Short distance correlation increases, and in random number evaluation, related coefficient is closer to zero, then it is assumed that the randomness of produced random number
It is better, it is thus typically necessary to which carrying out post-processing reduces this correlation.
Summary of the invention
The present invention solves one-sided in the prior art by providing a kind of multi-wave length parallel Optical Quantum Random Number Generator
The technical issues of improving the decline of sampling rate bring random number entropy and the increase of short distance correlation realizes and is improving sampling speed
The technical effect of data stochastic behaviour is not influenced while rate.
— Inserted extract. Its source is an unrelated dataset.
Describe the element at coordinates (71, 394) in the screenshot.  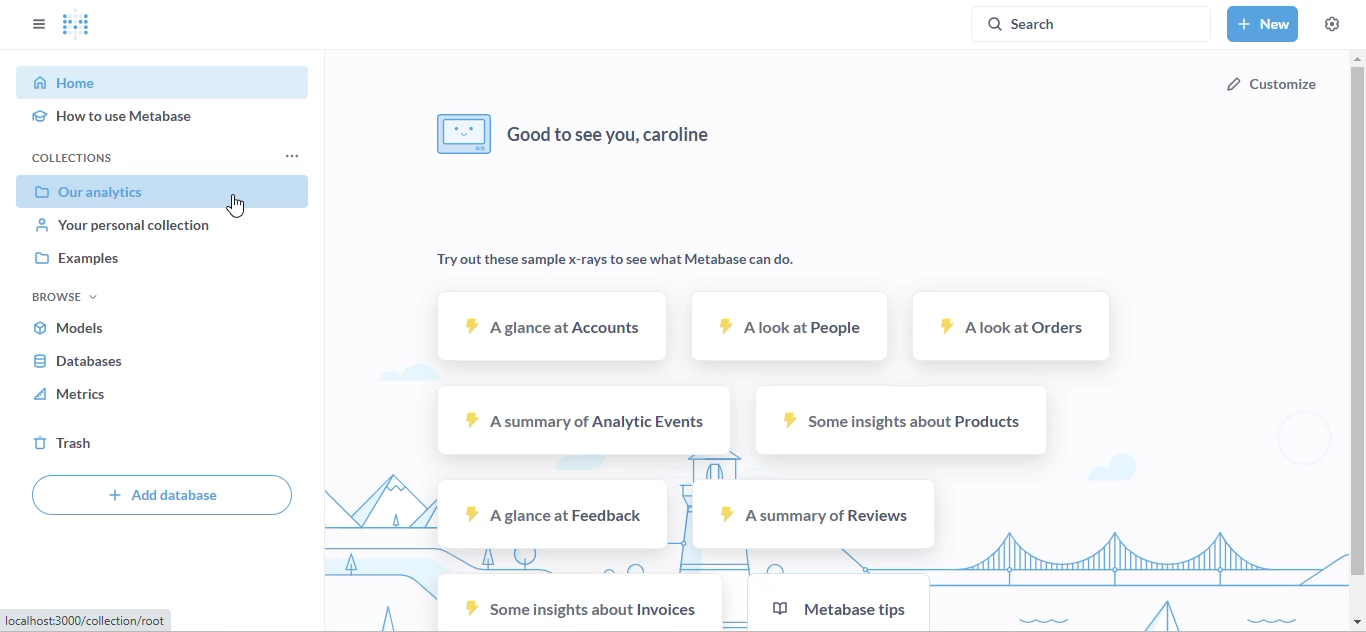
I see `metrics` at that location. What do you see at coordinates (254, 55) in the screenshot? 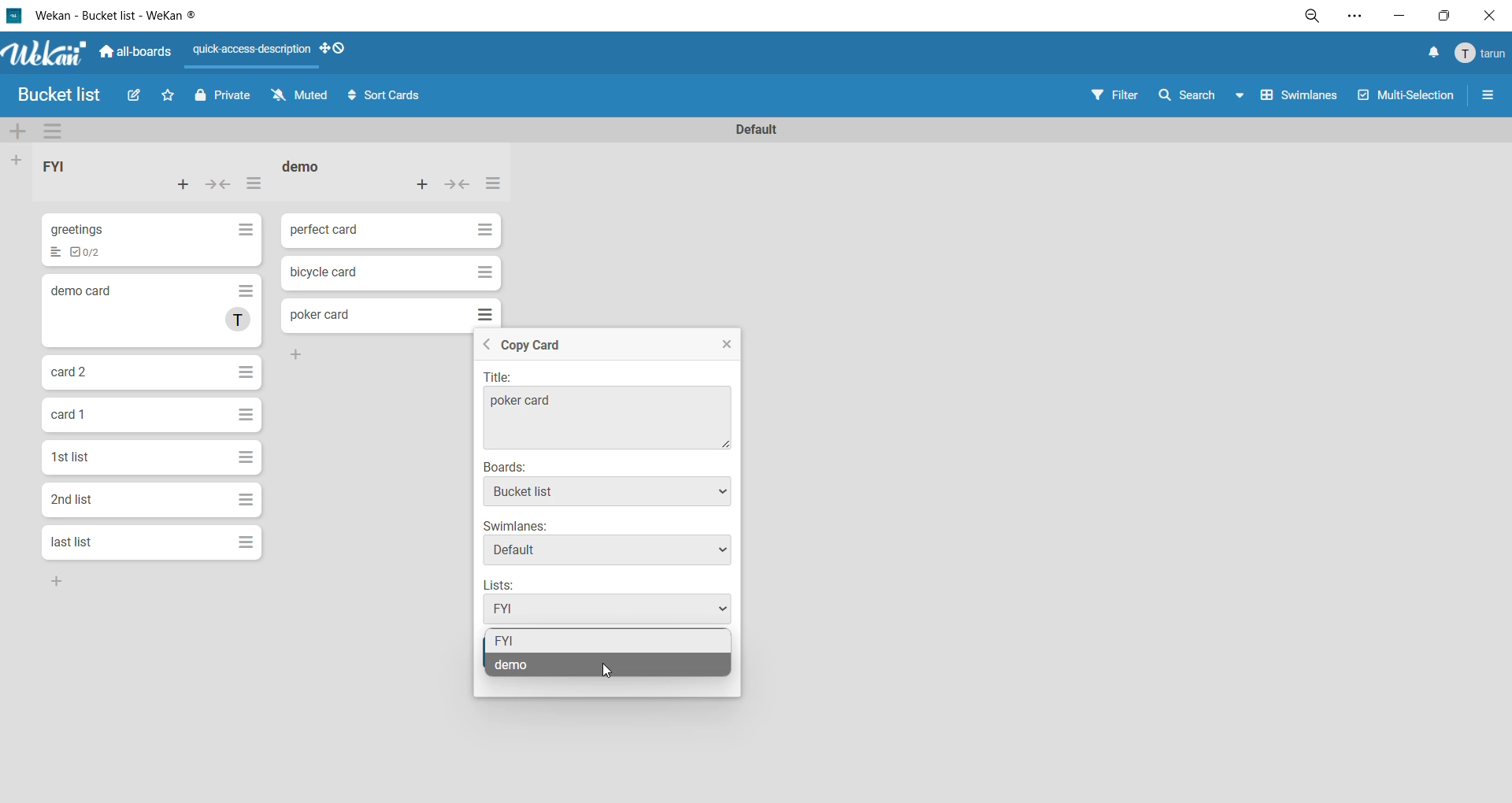
I see `quick access description` at bounding box center [254, 55].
The present invention provides a kind of multi-wave length parallel Optical Quantum Random Number Generators, comprising: multi wave length illuminating source, interferometer,
Demultiplexer, photodetector and analog-digital converter;The light of the light output end of the multi wave length illuminating source and the interferometer inputs
End connection, the light output end of the interferometer are connect with the light input end of the demultiplexer, the light output of the demultiplexer
End is connect with the light input end of the photodetector, the electrical signal of the photodetector and the analog-digital converter
Electric signal input end connection.
Further, the multi wave length illuminating source includes: wide spectrum light source and comb filter;The light output of the wide spectrum light source
End is connected with the light input end of the comb filter, and the light of the light output end of the comb filter and the interferometer inputs
End connection.
Further, the multi wave length illuminating source is multiple single wavelength lasers and photo-coupler;Each Single wavelength laser
The output beam of device injects the photo-coupler, the light input end company of the light output end of the photo-coupler and the interferometer
It connects.
Further, the multi wave length illuminating source is the single laser of multi-wavelength simultaneous lasing;Each laser it is defeated
Light beam is connect with the light input end of the interferometer out.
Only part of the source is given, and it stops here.